It is the Congo in 1960. A man called Jack Allan dies after being strafed across the chest by machine gun fire. Pearson grips us immediately; guns, mercenaries, Africa, elephant hunting, hard drinking bound together by the thread of fishing, especially for billfish—sailfish, swordfish and marlin—the harsh but thrilling environment of a restless man with ice in his veins and a storyteller at heart, who wished only to live life the way he wanted, beholden to nobody, free.
“I… seemed to spend my whole life running away from enclosures whether they were fences, ideas, communities or rules. I was in love with the wild notion of freedom even though it was a selfish one and involved only myself. ”
Pearson was a Lancashire lad who caught his first fish—a chub—from the river Wyre, before becoming a talented all-round angler under the guidance of his father, equally adept at spinning for pike or match fishing for roach as he was at beach casting for bass or cod.
After school he lived in Kenya, becoming firm friends with its chief fisheries officer, Major Douglas Smith. Exotic fish came to his rod, once even under the watchful gaze of a leopard. This is real Boy’s Own stuff.
It is easy to lose oneself in his childhood adventures, especially pike fishing, and his love of the coastline in Co Kerry in Ireland resonates strongly with me, but it is Africa that really gripped, the tales the giant marlin and the dangerous “pingusi” (shark) that were hauled to his boat.
“Once you have Africa inside you it is impossible to shake off. It is with you forever.”

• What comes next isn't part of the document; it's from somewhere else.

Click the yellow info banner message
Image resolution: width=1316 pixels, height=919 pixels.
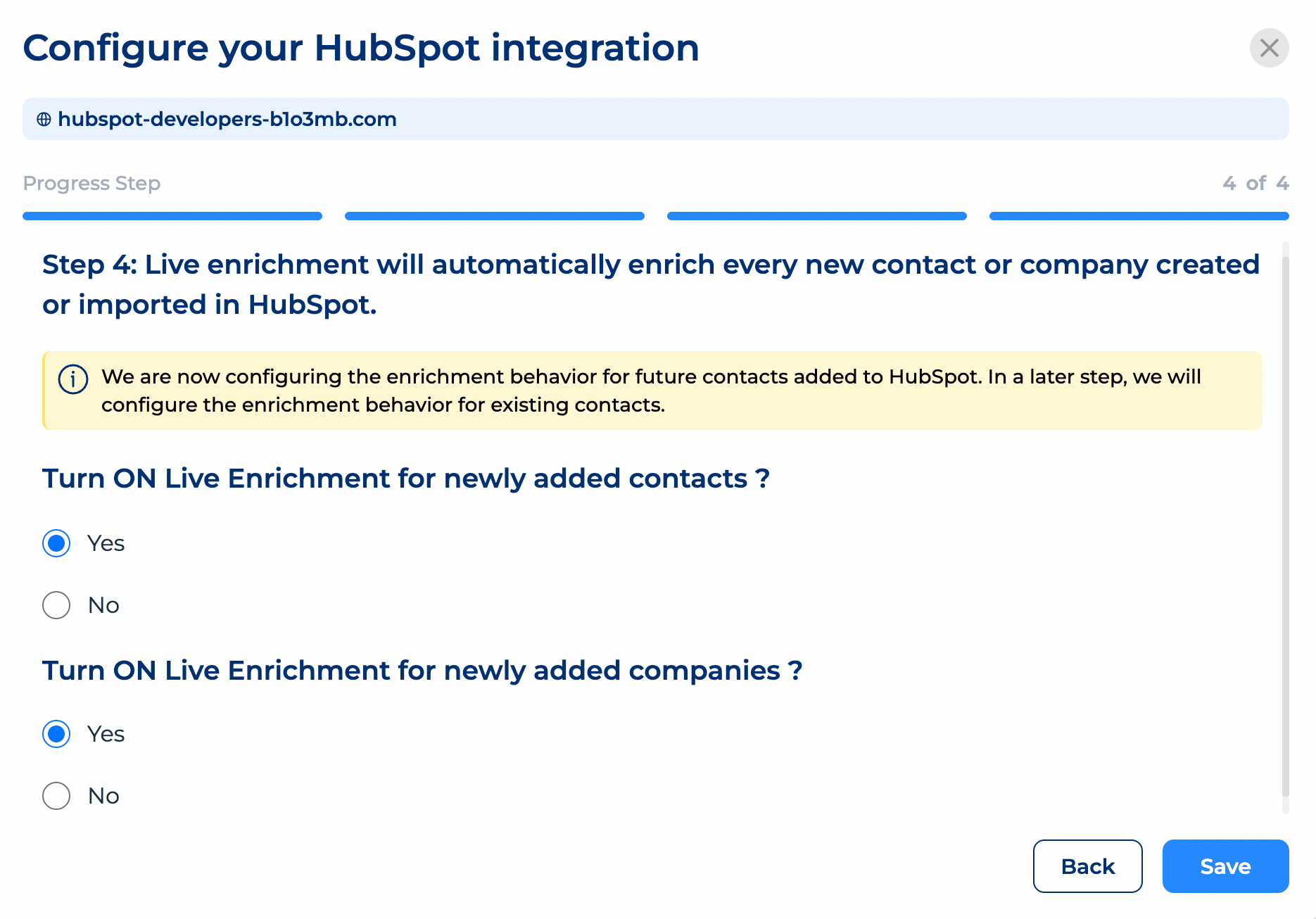[651, 391]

Place names like Muthaiga, Kikuyuland and Kilifi punctuate the pages with exotic imagery. His occasional use of Swahili places him firmly under a hot sun where the cold beers in the bar afterwards must have tasted all the sweeter.

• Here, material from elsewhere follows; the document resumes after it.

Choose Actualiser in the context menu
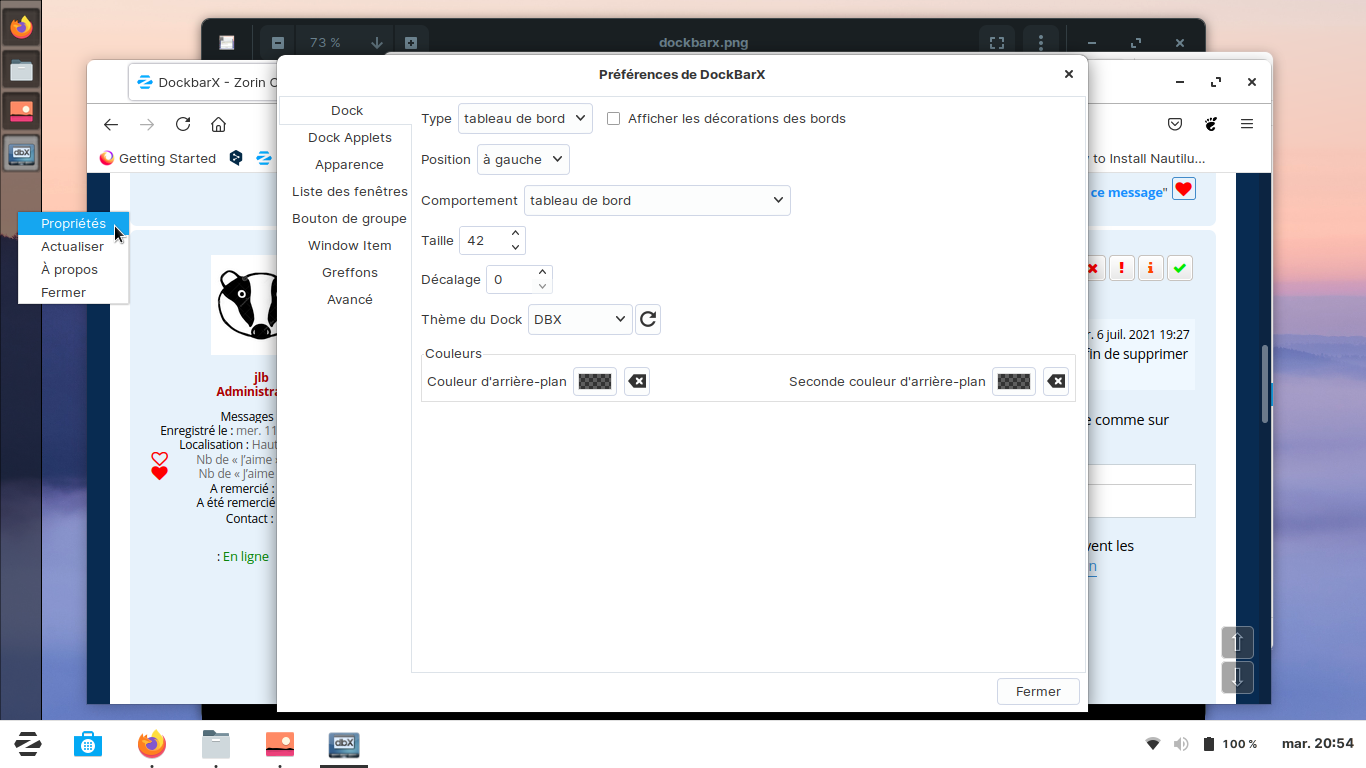Viewport: 1366px width, 768px height. pos(72,246)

Pearson continually uses the Swahili word “bahati”. It translates roughly as “luck”, but it means more than that, an acknowledgement that fortune favours the brave perhaps, that one has to earn it, and he does.
I can’t help but feel there is an undercurrent of conflict that makes me wonder what was going on inside his head; something perhaps self-destructive or, on the other hand, enlightened? Is his isolation to be pitied, or envied? He writes beautifully, but doesn’t mince his words; often terse, writing it as he sees it, his vernacular straightforward and functional but laden with subtleties. It has strong echoes of Hemingway, some of Zane Grey, but there is a sensitivity beneath it that is alluring. He talks of a female flamenco dancer with a passion that is, well, stirring. I wonder is there regret somewhere in his heart, or is his tone a reflection of hardships he has seen with his own two eyes, the death of a friend in his arms, his sadness at killing an elephant.
That is the beauty of this book. Its accounts of smaller fish are wonderfully evocative, and of bigger fish intensely gripping, but it is the man who muscles his way through it all that I find most interesting. Do they make men like that any more? Do people live those kind of lives? I do not know. I have tried to find out more about him, what happened next, when he died, did he ever marry, have a family? Perhaps it doesn’t matter. It was the life of a fisherman. Brilliantly written. It is as simple as that.